ASCO--A randomized ECOG study of patients with high-risk melanoma showed significant gains in overall and recurrence free survival for adjuvant high-dose interferon alfa-2b(Drug information on interferon alfa-2b) (Intron), but also showed that the high-dose regimen has significant side effects. However, a new quality of life analysis suggests that, for most patients, the benefits of interferon clearly offset its toxicity, Bernard Cole, PhD, of Brown University, said at an ASCO scientific session.
The study evaluated the tradeoff between toxicity and improved clinical benefit by applying the Q-TWiST technique (Quality-Adjusted Time Without Symptoms or Toxicity) to the ECOG data.
The method examines the time spent in health states that may represent diminished quality of life, ie, time with treatment toxicity and time with disease relapse, as well as time with no symptoms or relapse (best possible health). These health states are then weighted to reflect possible patient preferences.
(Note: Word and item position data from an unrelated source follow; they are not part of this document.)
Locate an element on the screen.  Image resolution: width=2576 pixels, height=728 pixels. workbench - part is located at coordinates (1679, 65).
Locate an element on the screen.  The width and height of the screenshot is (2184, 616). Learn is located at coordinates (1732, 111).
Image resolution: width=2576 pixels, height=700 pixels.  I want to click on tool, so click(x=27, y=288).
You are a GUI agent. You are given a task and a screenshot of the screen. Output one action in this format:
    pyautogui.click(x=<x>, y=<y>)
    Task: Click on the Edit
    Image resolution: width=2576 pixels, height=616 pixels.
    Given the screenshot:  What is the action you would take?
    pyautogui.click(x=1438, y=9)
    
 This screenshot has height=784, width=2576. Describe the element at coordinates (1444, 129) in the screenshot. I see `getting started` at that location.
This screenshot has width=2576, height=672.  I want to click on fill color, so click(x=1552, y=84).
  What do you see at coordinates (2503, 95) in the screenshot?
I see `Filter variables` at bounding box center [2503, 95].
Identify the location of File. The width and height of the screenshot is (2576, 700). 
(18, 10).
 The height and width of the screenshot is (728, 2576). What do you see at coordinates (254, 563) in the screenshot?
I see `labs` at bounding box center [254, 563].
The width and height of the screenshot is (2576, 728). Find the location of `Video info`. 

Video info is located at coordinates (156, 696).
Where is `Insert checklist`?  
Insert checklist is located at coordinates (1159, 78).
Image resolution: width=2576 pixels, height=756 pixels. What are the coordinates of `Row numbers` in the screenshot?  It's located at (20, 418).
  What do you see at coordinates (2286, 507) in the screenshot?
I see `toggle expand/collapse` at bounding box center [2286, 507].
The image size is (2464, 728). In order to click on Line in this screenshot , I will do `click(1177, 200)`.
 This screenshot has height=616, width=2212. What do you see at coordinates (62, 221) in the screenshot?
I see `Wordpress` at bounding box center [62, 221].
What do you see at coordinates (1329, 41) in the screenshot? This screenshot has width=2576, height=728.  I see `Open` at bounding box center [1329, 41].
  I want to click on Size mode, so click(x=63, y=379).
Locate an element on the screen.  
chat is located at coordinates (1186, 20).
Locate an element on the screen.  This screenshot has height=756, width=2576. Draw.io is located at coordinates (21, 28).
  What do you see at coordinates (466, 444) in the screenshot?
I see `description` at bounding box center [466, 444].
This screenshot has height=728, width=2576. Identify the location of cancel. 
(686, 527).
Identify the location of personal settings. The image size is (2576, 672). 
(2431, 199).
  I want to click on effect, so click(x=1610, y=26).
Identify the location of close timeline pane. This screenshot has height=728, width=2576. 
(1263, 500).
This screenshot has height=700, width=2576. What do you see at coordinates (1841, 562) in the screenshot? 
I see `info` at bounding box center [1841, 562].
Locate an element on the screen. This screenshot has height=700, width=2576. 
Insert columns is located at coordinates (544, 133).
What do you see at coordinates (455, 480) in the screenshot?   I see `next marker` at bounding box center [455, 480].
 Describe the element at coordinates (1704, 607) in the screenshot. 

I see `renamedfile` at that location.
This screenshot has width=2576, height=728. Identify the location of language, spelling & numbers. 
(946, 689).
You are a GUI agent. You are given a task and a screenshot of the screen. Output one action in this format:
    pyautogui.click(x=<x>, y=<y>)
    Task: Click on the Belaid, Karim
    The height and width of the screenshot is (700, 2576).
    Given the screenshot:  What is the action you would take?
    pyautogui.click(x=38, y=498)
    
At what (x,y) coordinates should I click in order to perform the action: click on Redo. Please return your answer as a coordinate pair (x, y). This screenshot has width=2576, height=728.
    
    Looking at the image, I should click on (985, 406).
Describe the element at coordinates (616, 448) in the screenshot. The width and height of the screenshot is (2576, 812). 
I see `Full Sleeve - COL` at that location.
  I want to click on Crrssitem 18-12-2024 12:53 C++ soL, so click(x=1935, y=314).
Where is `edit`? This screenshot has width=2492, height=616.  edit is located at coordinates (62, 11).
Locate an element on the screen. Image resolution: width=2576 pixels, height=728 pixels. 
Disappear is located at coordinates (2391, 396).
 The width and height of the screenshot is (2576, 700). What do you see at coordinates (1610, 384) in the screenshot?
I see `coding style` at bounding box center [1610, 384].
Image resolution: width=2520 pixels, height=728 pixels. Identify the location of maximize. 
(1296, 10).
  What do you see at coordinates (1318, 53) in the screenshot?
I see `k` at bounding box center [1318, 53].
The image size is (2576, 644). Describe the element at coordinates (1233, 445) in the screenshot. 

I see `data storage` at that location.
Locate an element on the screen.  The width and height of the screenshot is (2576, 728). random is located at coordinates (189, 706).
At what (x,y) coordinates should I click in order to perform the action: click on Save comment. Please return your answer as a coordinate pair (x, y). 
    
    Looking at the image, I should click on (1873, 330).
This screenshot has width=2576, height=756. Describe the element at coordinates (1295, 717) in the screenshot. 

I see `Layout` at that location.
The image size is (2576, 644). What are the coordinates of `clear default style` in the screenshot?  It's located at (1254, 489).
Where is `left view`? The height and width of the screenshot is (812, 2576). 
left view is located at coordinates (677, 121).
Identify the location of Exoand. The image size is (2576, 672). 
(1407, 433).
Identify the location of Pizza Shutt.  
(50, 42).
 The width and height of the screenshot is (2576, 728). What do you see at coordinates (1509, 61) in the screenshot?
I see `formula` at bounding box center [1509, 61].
Results indicate that patients who received interferon compared to observation spent 3 additional months in a state of best possible health, and 2 fewer months in relapse. These gains came at a cost of spending 6 months on average with treatment toxicity.
The study found that regardless of the relative value placed on the health states, the interferon group had more quality-adjusted time than the observation group.
The gain was significant for patients who place a high relative value on toxicity (greater than 0.9) and a low relative value on relapse (less than 0.4). Such a patient would consider the side effects of interferon to be manageable and would be devastated by disease relapse, he said.
When the analysis was restricted to node-positive patients, who made up 90% of the study sample, the interferon benefit was significant for any case in which a patient places a higher value on time with toxicity than time with relapse.